Gli incendi boschivi di Kalimantan, Indonesia, hanno letteralmente ricoperto i cieli del sud-est asiatico di sostanze tossiche, tali da compromettere la qualità dell’aria. Nello Stato indonesiano sono andati in fumo almeno 800 mila acri di terra ma il dramma ha colpito di riflesso anche le limitrofe Singapore e appunto Malesia. Kuala Lumpur sta soffocando sotto una foschia tossica. Le famose torri Petronas, una delle principali attrazioni della capitale malese, in questi giorni hanno un flebile contorno sfocato e sono, come gli altri palazzi, inghiottite dallo smog. La scorsa settimana qui si respirava l’aria più inquinata del pianeta e, tutt’ora, molte scuole sono chiuse e numerosi voli cancellati.

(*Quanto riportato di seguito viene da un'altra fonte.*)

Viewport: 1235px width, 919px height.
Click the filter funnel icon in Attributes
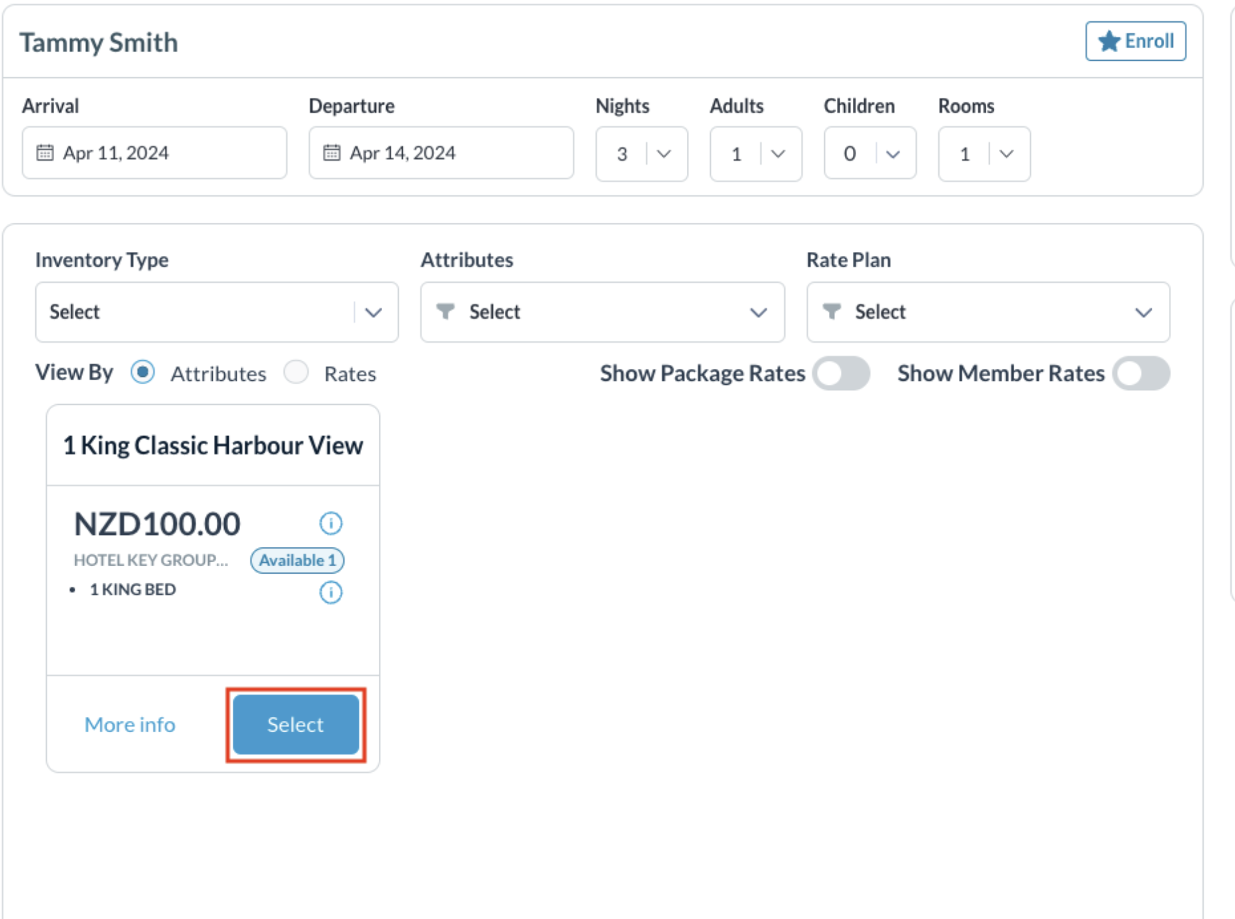coord(445,311)
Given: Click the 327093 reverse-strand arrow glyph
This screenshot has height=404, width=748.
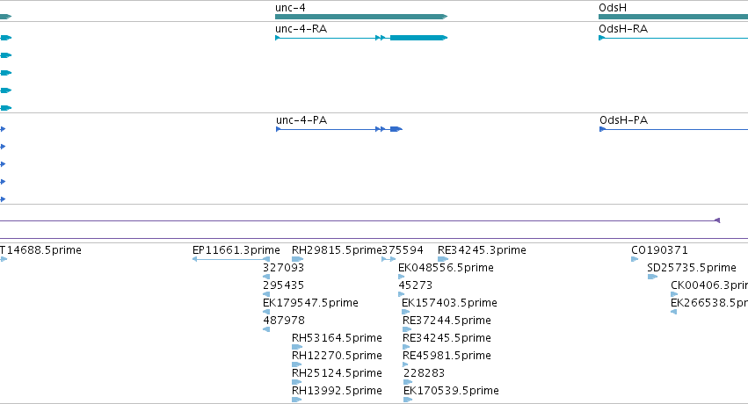Looking at the screenshot, I should coord(266,277).
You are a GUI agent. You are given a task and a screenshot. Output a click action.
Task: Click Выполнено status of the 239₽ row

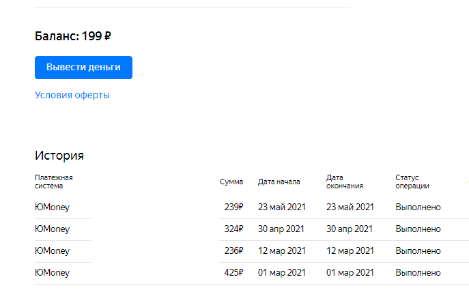pos(418,207)
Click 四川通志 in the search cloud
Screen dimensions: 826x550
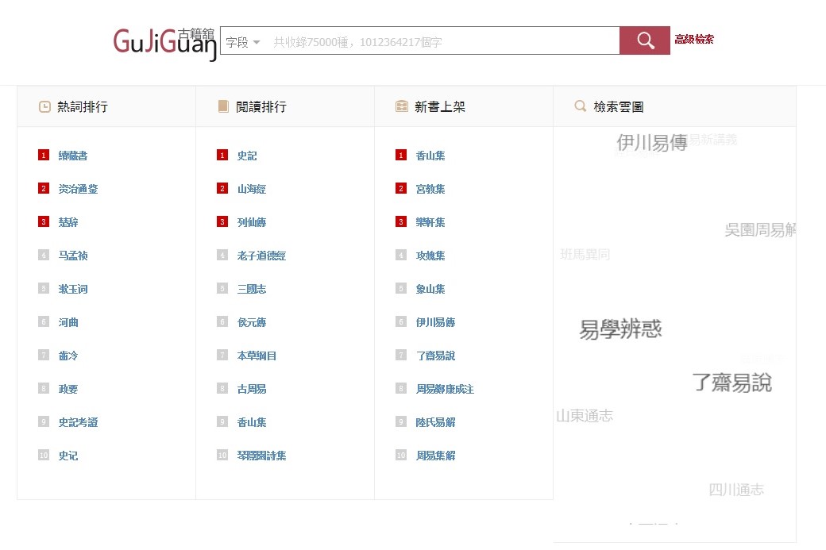(736, 490)
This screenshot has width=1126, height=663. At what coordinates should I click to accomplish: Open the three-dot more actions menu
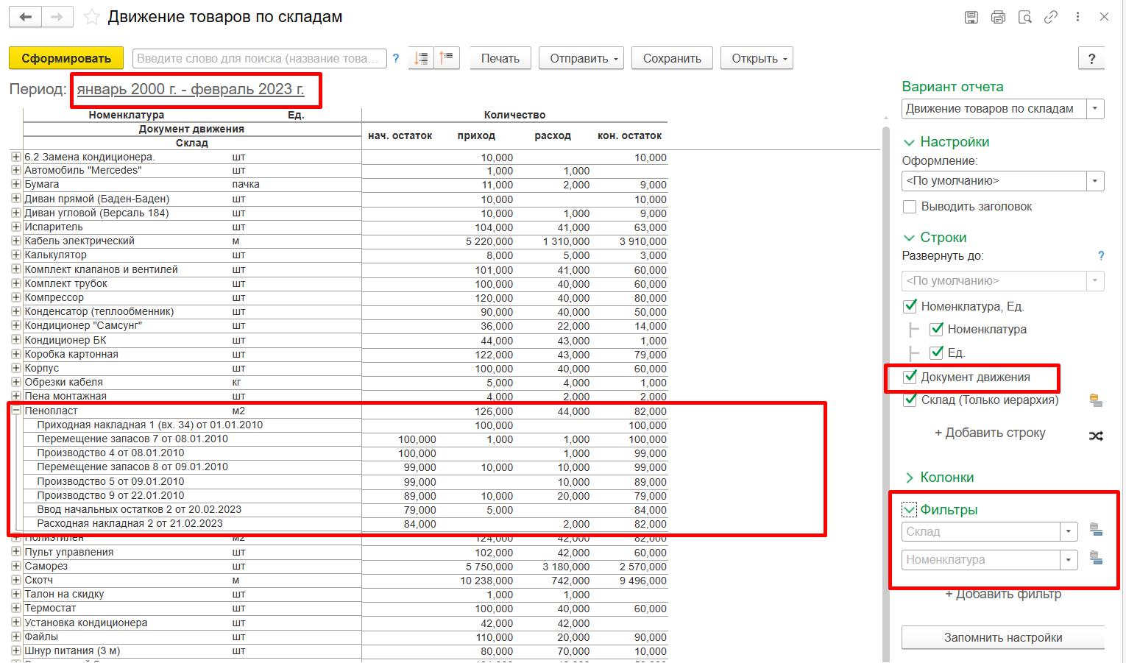1077,16
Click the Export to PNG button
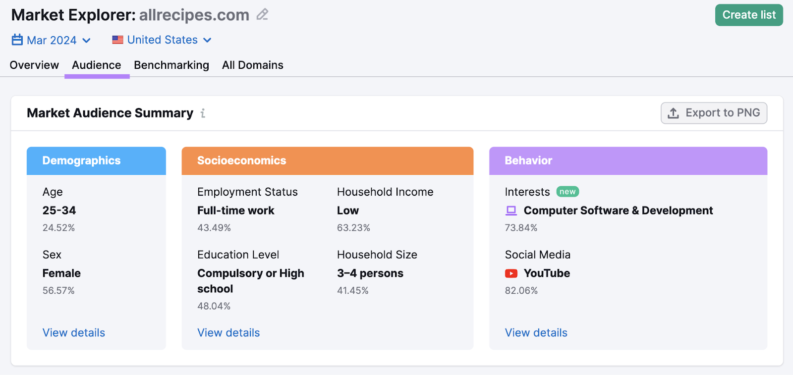The width and height of the screenshot is (793, 375). [714, 113]
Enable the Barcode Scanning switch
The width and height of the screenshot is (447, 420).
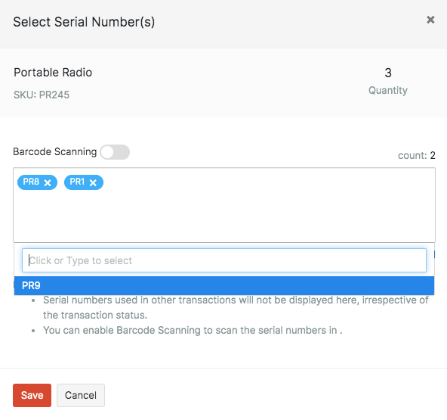(x=115, y=152)
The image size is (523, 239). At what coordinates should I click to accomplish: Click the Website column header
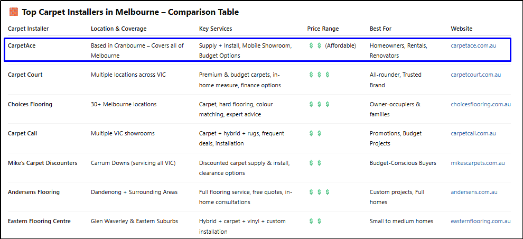click(x=462, y=29)
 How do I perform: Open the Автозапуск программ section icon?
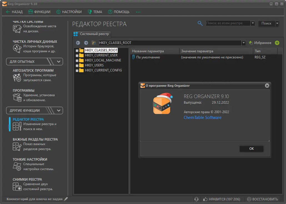coord(17,78)
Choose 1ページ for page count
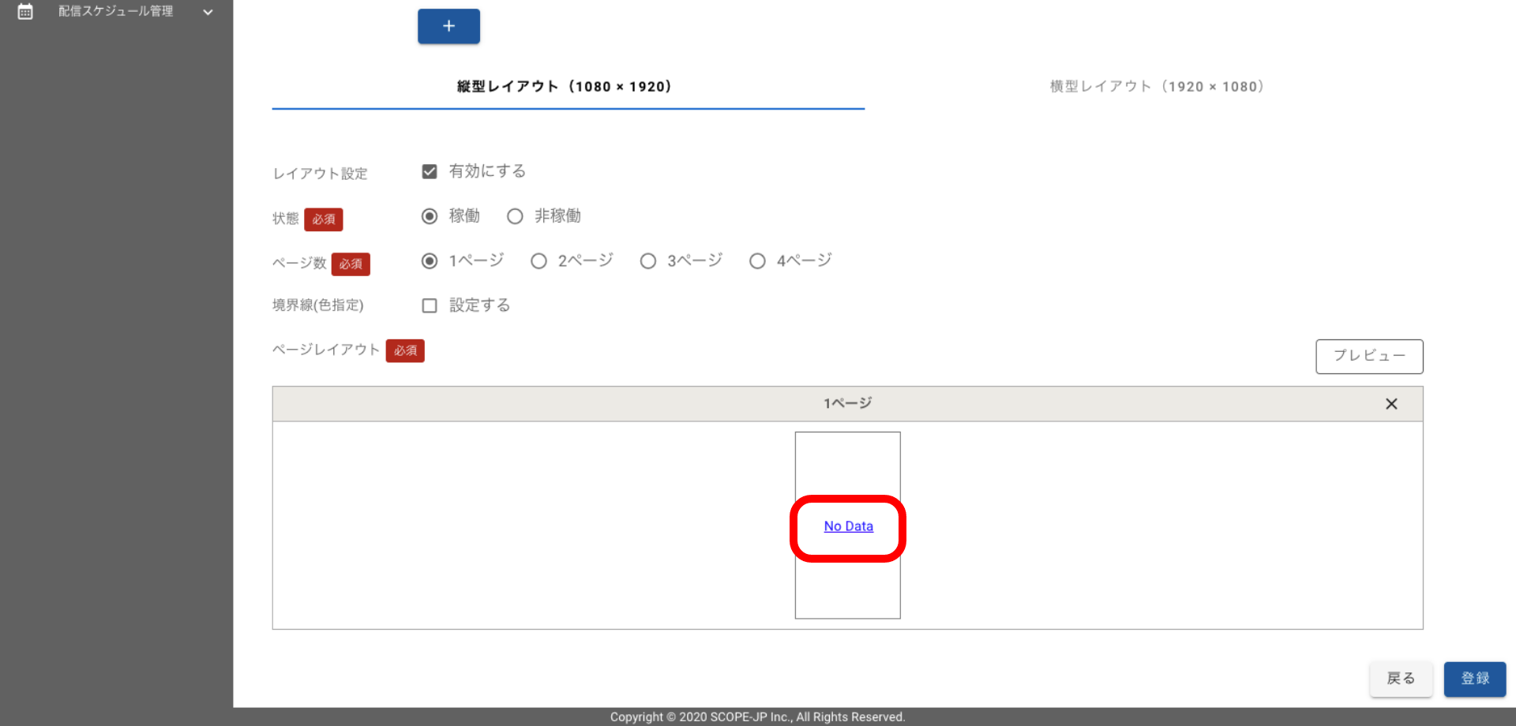Viewport: 1516px width, 726px height. tap(430, 261)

C’è un dato che spaventa i cittadini: secondo gli scienziati, qualora una condizione del genere dovesse continuare per molto altro tempo ancora, potrebbero esserci 36mila decessi prematuri all’anno in Indonesia, Malesia e Singapore, il nuovo triangolo della morte.

Una situazione complicata

A causa del clima secco le autorità temono che lo stato di crisi possa prolungarsi fino a ottobre, provocando ulteriori danni. Anche all’economia, visto che l’inquinamento potrebbe far diminuire il numero di turisti nella regione. Il viceministro del turismo malese non ritiene che il turismo sia in pericolo, in quanto non tutte le zone del paese sarebbero state raggiunte dalla foschia. Eppure almeno cinque voli sono stati cancellati o dirottati nel giro di pochi giorni a causa della scarsa visibilità; una manovra, questa, che ha interessato oltre mille passeggeri. In ogni caso la Malesia può fare ben poco visto che la radice dell’inquinamento è l’Indonesia. Quando i numerosi incendi indonesiani saranno domani, allora i venti soffieranno via la nube tossica che ha avvolto Kuala Lumpur. Certo, un po’ di aiuto concreto da parte dei paesi occidentali, così desiderosi di scendere in campo in nome dell’ambiente, non farebbe affatto male. Anzi, aiuterebbe i cittadini malesi a tirare un sospiro di sollievo.